== Data for analysis

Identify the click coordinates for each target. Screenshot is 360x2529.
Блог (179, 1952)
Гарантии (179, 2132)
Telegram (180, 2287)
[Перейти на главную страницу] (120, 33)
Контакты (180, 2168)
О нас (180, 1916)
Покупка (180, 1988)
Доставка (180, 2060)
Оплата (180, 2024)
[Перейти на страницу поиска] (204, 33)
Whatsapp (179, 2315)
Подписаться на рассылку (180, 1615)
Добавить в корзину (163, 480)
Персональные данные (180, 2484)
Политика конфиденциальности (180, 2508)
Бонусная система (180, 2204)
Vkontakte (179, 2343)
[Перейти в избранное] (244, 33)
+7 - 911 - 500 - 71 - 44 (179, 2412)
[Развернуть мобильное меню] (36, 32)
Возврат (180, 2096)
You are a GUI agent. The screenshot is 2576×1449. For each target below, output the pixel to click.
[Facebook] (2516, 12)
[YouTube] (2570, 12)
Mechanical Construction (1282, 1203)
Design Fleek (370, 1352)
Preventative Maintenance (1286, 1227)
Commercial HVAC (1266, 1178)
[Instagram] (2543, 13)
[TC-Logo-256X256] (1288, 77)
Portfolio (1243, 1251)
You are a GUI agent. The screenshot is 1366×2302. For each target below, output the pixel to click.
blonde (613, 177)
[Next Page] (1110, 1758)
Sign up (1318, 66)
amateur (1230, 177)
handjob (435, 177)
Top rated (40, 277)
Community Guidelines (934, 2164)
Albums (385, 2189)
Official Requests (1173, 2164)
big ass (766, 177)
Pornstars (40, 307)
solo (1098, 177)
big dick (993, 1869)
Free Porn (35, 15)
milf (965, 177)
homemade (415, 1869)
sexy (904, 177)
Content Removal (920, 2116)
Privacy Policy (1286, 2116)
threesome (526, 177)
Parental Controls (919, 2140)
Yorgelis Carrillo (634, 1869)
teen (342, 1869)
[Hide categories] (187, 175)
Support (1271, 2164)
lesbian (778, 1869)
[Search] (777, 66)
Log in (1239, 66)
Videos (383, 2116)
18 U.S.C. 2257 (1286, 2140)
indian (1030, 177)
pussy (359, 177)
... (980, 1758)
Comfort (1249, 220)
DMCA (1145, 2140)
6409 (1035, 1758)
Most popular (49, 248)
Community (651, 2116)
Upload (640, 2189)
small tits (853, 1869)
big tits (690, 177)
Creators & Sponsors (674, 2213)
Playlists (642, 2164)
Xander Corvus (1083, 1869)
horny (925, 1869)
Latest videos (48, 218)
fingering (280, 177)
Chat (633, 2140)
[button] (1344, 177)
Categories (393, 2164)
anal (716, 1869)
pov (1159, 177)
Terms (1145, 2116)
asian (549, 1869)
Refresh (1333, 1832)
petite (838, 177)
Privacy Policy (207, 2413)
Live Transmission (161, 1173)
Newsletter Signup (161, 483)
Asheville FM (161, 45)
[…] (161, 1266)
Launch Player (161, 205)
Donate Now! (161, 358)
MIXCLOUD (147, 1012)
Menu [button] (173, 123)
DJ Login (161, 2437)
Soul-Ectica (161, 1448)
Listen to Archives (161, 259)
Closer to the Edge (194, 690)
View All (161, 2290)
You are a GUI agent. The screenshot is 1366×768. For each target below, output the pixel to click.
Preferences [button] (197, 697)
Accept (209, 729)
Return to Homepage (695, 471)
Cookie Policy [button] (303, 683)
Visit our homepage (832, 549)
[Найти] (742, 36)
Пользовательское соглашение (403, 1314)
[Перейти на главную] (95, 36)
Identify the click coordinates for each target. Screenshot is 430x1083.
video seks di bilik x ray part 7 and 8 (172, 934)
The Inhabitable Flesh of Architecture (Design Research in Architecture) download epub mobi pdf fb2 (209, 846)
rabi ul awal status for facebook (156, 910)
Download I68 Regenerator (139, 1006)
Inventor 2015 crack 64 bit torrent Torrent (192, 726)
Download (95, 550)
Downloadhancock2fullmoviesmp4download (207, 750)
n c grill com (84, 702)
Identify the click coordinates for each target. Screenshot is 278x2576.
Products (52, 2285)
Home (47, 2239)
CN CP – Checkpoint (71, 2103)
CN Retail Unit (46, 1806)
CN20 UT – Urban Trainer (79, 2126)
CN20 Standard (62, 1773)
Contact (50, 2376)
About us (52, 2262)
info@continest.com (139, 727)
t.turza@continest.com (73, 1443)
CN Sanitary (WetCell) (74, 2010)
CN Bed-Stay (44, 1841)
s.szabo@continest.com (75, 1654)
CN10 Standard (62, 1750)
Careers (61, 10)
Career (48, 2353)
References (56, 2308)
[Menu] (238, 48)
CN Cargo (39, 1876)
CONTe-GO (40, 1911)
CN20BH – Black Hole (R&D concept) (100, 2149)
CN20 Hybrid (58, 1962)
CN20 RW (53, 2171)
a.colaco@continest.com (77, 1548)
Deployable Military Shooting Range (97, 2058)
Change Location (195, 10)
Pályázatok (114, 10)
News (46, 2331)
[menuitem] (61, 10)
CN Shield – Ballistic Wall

====

_Exercise directions_
Those lines above that contain the string "below" should be returned.

_Response to this task_
You are a GUI agent. The screenshot is 2576×1449. For each target below, output the pixel to click.
You are a GUI agent. The screenshot is 1366×2302. For each target below, output the pixel to click.
You are a GUI agent. The screenshot is 1366×768. For each target below, output the pixel to click.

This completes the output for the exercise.